BEGIN Information

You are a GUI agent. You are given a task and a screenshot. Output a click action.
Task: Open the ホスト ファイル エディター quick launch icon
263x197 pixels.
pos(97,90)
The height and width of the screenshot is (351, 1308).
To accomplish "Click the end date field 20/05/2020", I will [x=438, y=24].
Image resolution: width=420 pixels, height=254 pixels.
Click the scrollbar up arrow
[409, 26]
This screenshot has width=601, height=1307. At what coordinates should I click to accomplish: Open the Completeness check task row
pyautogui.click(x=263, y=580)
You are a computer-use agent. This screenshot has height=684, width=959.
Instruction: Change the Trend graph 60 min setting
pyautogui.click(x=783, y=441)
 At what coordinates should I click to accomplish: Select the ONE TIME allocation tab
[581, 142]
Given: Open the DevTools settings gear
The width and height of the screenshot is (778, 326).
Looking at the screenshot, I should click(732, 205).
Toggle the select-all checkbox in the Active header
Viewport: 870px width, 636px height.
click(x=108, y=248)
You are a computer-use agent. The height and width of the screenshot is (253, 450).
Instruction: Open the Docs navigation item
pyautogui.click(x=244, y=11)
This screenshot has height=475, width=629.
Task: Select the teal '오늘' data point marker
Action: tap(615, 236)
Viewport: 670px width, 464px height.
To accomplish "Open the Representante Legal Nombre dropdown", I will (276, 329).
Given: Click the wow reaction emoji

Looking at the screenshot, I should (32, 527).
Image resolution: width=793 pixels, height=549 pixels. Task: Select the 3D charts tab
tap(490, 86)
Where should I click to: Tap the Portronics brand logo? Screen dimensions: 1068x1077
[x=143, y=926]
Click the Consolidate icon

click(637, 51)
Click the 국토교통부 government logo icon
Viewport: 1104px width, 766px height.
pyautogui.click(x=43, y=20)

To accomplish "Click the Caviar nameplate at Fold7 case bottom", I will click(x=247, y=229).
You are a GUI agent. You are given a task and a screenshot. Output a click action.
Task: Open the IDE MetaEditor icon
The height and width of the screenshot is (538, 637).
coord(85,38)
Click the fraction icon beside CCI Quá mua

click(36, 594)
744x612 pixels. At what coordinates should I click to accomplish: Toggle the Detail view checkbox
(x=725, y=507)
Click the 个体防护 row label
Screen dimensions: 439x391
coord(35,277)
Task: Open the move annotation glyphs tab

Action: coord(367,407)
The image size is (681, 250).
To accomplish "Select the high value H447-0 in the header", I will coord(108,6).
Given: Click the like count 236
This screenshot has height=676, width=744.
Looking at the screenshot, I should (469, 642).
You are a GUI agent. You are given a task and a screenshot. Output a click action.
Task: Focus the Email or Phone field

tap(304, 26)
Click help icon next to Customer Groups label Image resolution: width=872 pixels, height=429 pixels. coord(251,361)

END Information

Activity: In full and verbatim, repeat the records given above.

Output for this exercise:
You are a GUI agent. You are given a task and a screenshot. Output a click action.
Task: Open the ホスト ファイル エディター quick launch icon
263x197 pixels.
pos(97,90)
The height and width of the screenshot is (351, 1308).
To accomplish "Click the end date field 20/05/2020", I will [x=438, y=24].
Image resolution: width=420 pixels, height=254 pixels.
Click the scrollbar up arrow
[409, 26]
This screenshot has width=601, height=1307. At what coordinates should I click to accomplish: Open the Completeness check task row
pyautogui.click(x=263, y=580)
You are a computer-use agent. This screenshot has height=684, width=959.
Instruction: Change the Trend graph 60 min setting
pyautogui.click(x=783, y=441)
 At what coordinates should I click to accomplish: Select the ONE TIME allocation tab
[581, 142]
Given: Open the DevTools settings gear
The width and height of the screenshot is (778, 326).
Looking at the screenshot, I should click(732, 205).
Toggle the select-all checkbox in the Active header
Viewport: 870px width, 636px height.
click(x=108, y=248)
You are a computer-use agent. The height and width of the screenshot is (253, 450).
Instruction: Open the Docs navigation item
pyautogui.click(x=244, y=11)
This screenshot has height=475, width=629.
Task: Select the teal '오늘' data point marker
Action: tap(615, 236)
Viewport: 670px width, 464px height.
To accomplish "Open the Representante Legal Nombre dropdown", I will (276, 329).
Given: Click the wow reaction emoji

Looking at the screenshot, I should (32, 527).
Image resolution: width=793 pixels, height=549 pixels. Task: Select the 3D charts tab
tap(490, 86)
Where should I click to: Tap the Portronics brand logo? Screen dimensions: 1068x1077
[x=143, y=926]
Click the Consolidate icon

click(637, 51)
Click the 국토교통부 government logo icon
Viewport: 1104px width, 766px height.
pyautogui.click(x=43, y=20)

To accomplish "Click the Caviar nameplate at Fold7 case bottom", I will click(x=247, y=229).
You are a GUI agent. You are given a task and a screenshot. Output a click action.
Task: Open the IDE MetaEditor icon
The height and width of the screenshot is (538, 637).
coord(85,38)
Click the fraction icon beside CCI Quá mua

click(36, 594)
744x612 pixels. At what coordinates should I click to accomplish: Toggle the Detail view checkbox
(x=725, y=507)
Click the 个体防护 row label
Screen dimensions: 439x391
coord(35,277)
Task: Open the move annotation glyphs tab

Action: coord(367,407)
The image size is (681, 250).
To accomplish "Select the high value H447-0 in the header", I will coord(108,6).
Given: Click the like count 236
This screenshot has height=676, width=744.
Looking at the screenshot, I should (469, 642).
You are a GUI agent. You are given a task and a screenshot. Output a click action.
Task: Focus the Email or Phone field

tap(304, 26)
Click help icon next to Customer Groups label Image resolution: width=872 pixels, height=429 pixels. coord(251,361)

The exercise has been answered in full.